共有オブジェクトには、単純な形式のオブジェクトをそのまま保存することができます。以下のプログラムは、ローカル共有オブジェクトにアウトラインエディタのデータを読み書きするクラスSOFiles
からの抜粋です。
public class SOFiles { private static var _instance:SOFiles = null; private var files_so:SharedObject; public function SOFiles(seed:Object) { if (seed == null || seed.getInstance == undefined) { throw Error("Please use getInstance()."); } files_so = SharedObject.getLocal("SOFiles"); // --------- (*1) } public static function save(item:SOFileItem):void { // ------ (*2) var files_so:SharedObject = SOFiles.getInstance().files_so; if (files_so.data.files == undefined) { files_so.data.files = new Object(); } files_so.data.files[item.filename] = item; files_so.data.lastfile = item.filename; files_so.flush(); }
クラスのコンストラクタで、ローカル共有オブジェクトを取得しています(*1)。そして、このオブジェクトにデータを書き込むには、data
プロパティにオブジェクトを代入するだけです。
SOFileItem
は、アウトラインエディタのドキュメントの情報を定義したクラスですが、単純なオブジェクトなら、特別なシリアライズ処理をすることなくデータを保存できるようになっています。

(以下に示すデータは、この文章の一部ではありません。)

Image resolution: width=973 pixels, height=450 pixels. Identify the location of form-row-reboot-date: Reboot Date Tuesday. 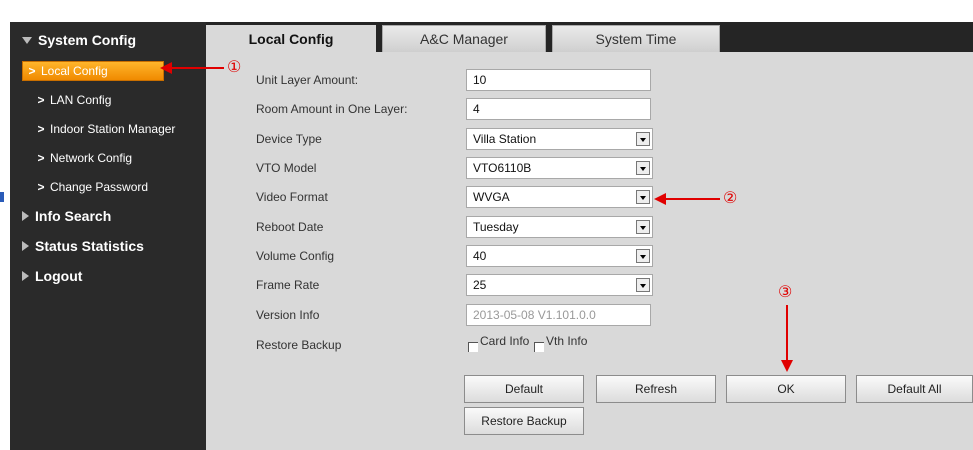
(590, 228).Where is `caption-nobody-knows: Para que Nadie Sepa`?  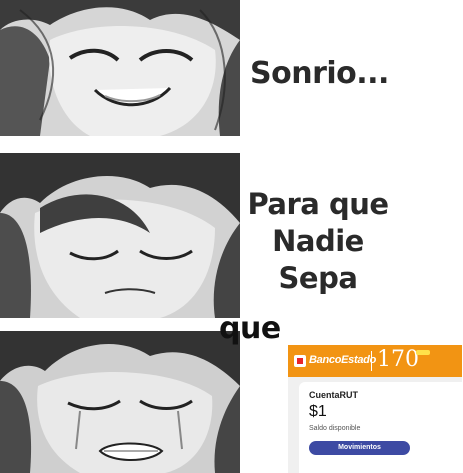
caption-nobody-knows: Para que Nadie Sepa is located at coordinates (318, 242).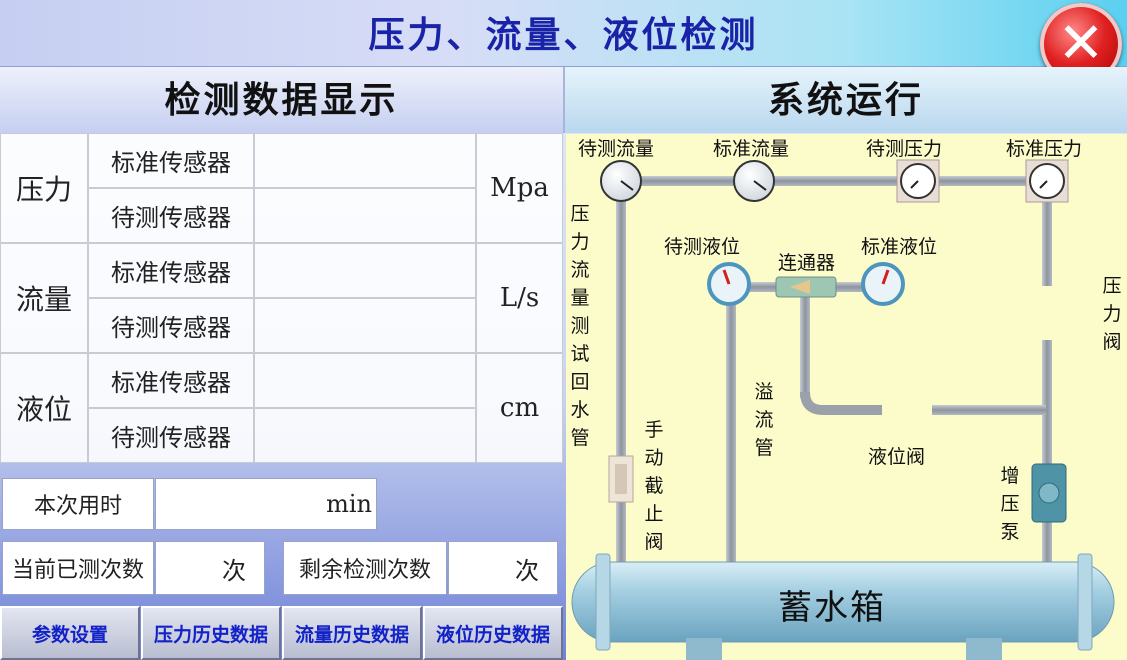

しかし、単純なオブジェクトというのが落とし穴で、オブジェクトのプロパティが別のオブジェクトへの参照だったりすると、うまく保存できません。また、ユーザーが定義したデータを保存した場合に、同じ型での読み込みがうまくいかず、次のようにオブジェクトのプロパティを列挙して、代入する必要がありました。
public static function load(filename:String):SOFileItem { var files_so:SharedObject = SOFiles.getInstance().files_so; if (files_so.data.files == undefined) return null; files_so.data.lastfile = filename; // データの読み込み var o:Object = files_so.data.files[filename]; // ユーザーの定義したクラスのオブジェクトに値を再設定する var res:SOFileItem = new SOFileItem(); for each (var key:String in ['filename','update_date','data']) { res[key] = o[key]; } return res; }
まとめ
本稿では、Flexを利用して、アウトラインエディタを製作する様子を紹介しました。Flexに用意されている高度なコンポーネントを利用することで、Windowsアプリケーションのような複雑なアプリケーションが手軽に作成できることをお分かりいただけたかと思います。
なお、このアウトラインエディタを友人に見せたら、「せっかくWebブラウザで動くんだから、ログインしてユーザーごとにサーバーにデータを保存するようにして欲しい」などなど、いろいろな要望が寄せられました。ゆっくりバージョンアップさせていこうと考えています。